Advising patients that they were not to receive surgery was a difficult part of the medical mission for me - it was heart-breaking. Patients who were unable to receive surgery this mission were placed on the nutrition programme, referred for speech therapy and informed about the next mission. Trust is now integral to Operation Smile’s ability to work in communities and it ensure that patients return following disappointment.
Over 125 patients were scheduled for surgery by the Operation Smile team! Words cannot describe the atmosphere or the butterflies in my stomach when day 1 of surgery arrived!

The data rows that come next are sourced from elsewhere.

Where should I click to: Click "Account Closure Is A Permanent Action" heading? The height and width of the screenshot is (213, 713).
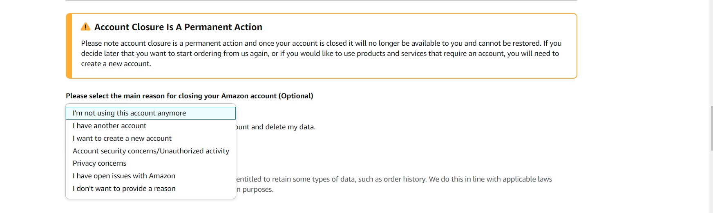[178, 27]
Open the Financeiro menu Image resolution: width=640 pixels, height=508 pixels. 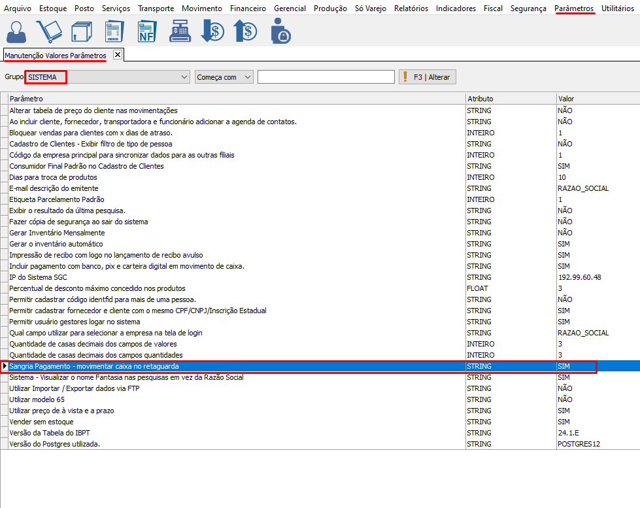[x=248, y=8]
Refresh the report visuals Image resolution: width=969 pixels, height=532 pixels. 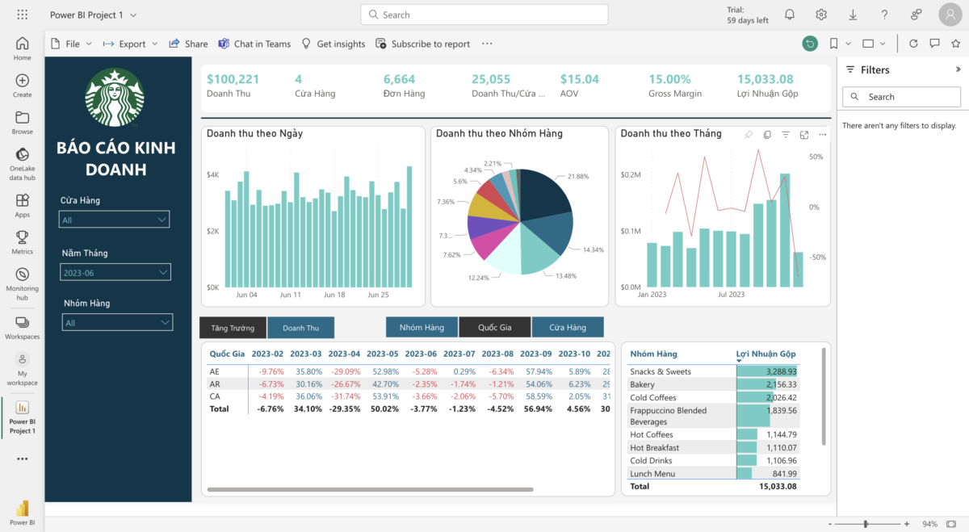coord(912,44)
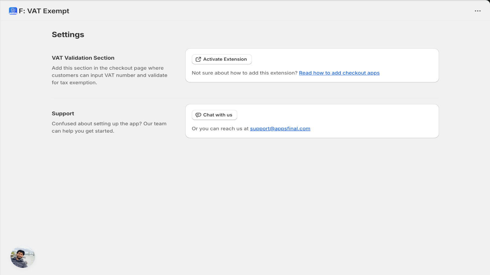
Task: Click the Settings page heading
Action: coord(68,35)
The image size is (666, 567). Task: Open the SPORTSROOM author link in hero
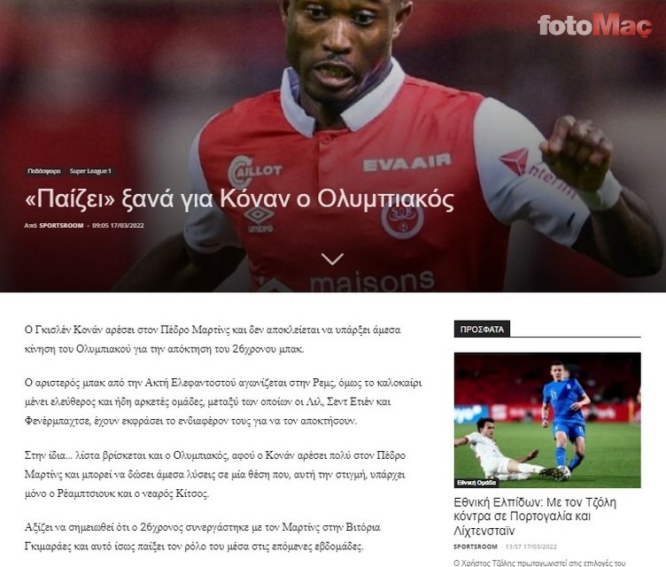(61, 225)
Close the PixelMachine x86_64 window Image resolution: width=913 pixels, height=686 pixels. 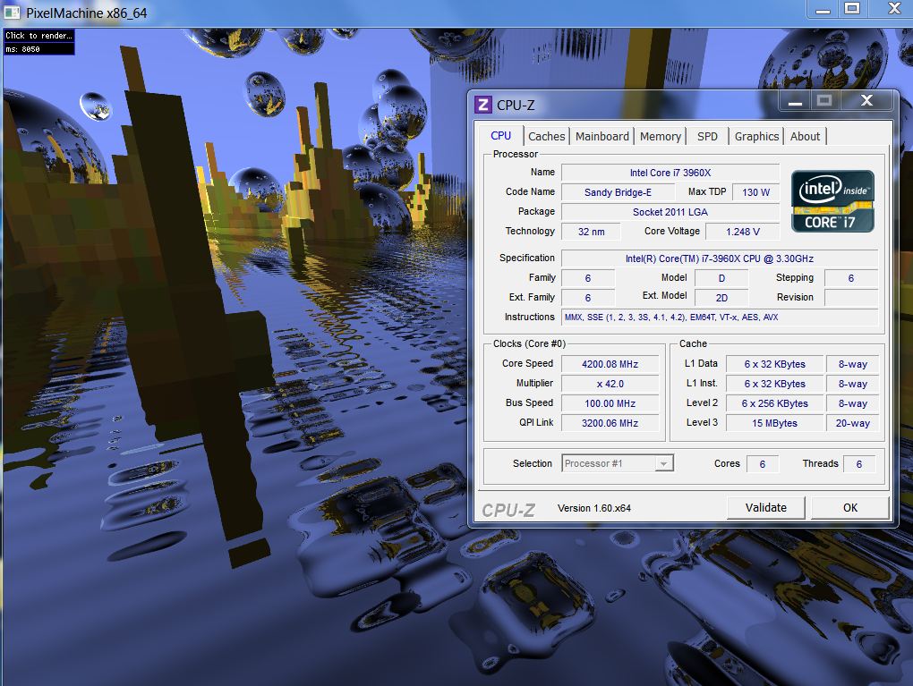tap(892, 9)
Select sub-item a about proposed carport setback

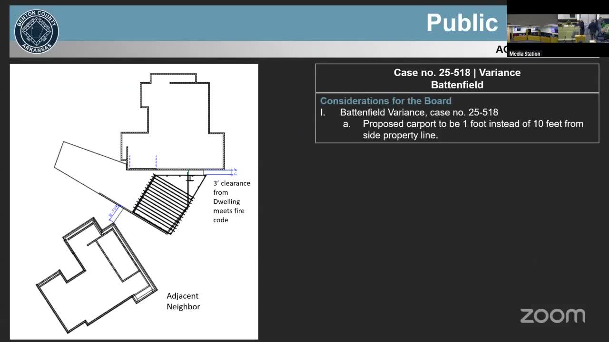tap(463, 129)
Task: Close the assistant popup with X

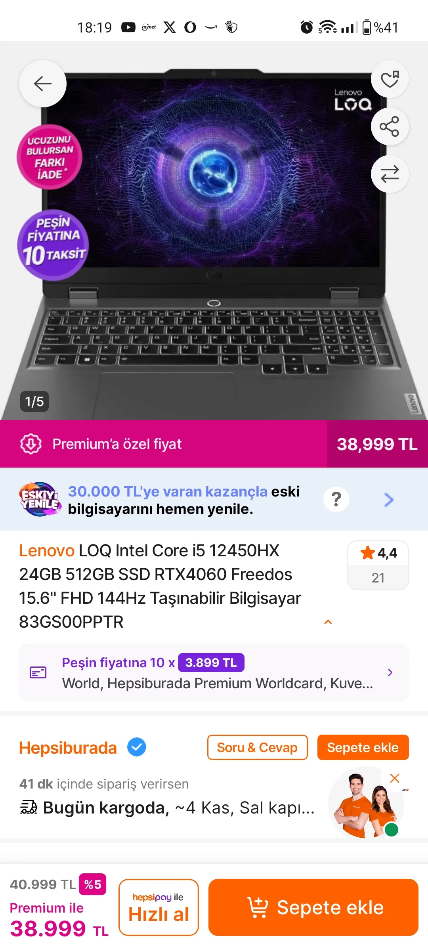Action: pyautogui.click(x=395, y=778)
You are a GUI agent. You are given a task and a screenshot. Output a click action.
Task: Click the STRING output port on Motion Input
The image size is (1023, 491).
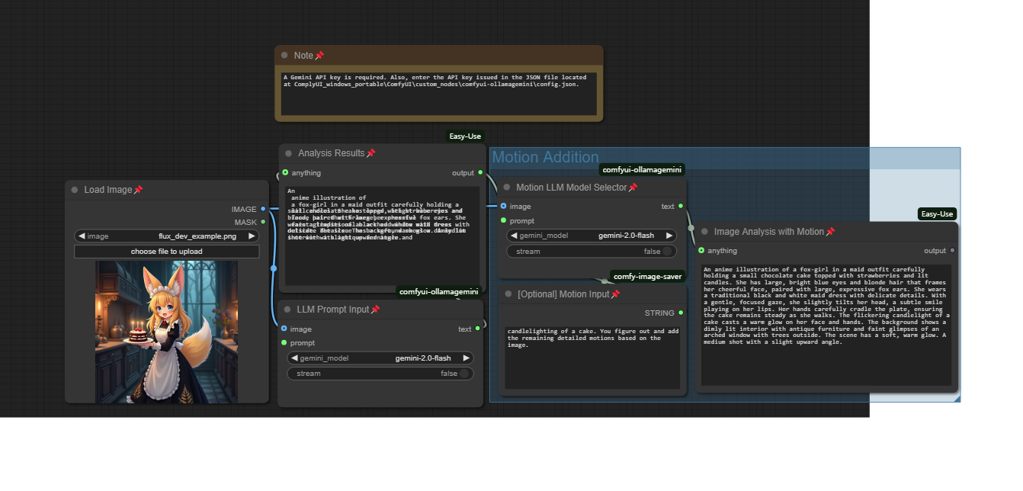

To watch the medical team work tirelessly for more than 14 hours each day, operating on more than 60 patients in the first 2 days alone, was just incredible. Their commitment, dedication and passion was inspiring!
Semitale (10), Screening
I was fortunate enough to follow 10 year old Semitale through his surgery. Semitale suffered from severe social discrimination. His peers shunned him and his mother, Violet, did not feel that she could send him to school knowing that he would be subjected to abuse. All he wanted was to fit in – play with other children, but they only stared and laughed.
Semitale was withdrawn. Finding it difficult to interact with others, I often saw him on his own with a blow up ball – throwing it at the wall and catching it as it bounced. Again and again.
When his name was called, Semitale met with the medical team and received a comprehensive medical evaluation to determine if he was healthy enough for surgery. After the assessment, they were excited to share the good news with Semitale and Violet – Semitale would be receiving cleft surgery during the medical mission!
Just a few days later, Semitale received the surgery he and his family have been dreaming about for so many years. Not recognising her son, his mother walked past him following surgery to another patient. I held her hand and walked her to Semitale who lay in the adjacent bed. In that moment she turned to me and gave 2 thumbs up with the widest smile – that’s all I needed to see – we had not only repaired his lip but also his future.
The generous donations and support given by supporters enabled Operation Smile to provide life-changing surgery to more than 130 children and adults. We estimate more than 2,350 children and adults living with unrepaired cleft in Malawi. Although Operation Smile was able to provide surgery for 130+ patients over the course of this mission, there were many that were unable to be operated on. Given the limited resources in Malawi, we can be certain that these patients represent only a small proportion of those still living with a cleft condition. It is imperative for Operation Smile to continue returning to Malawi.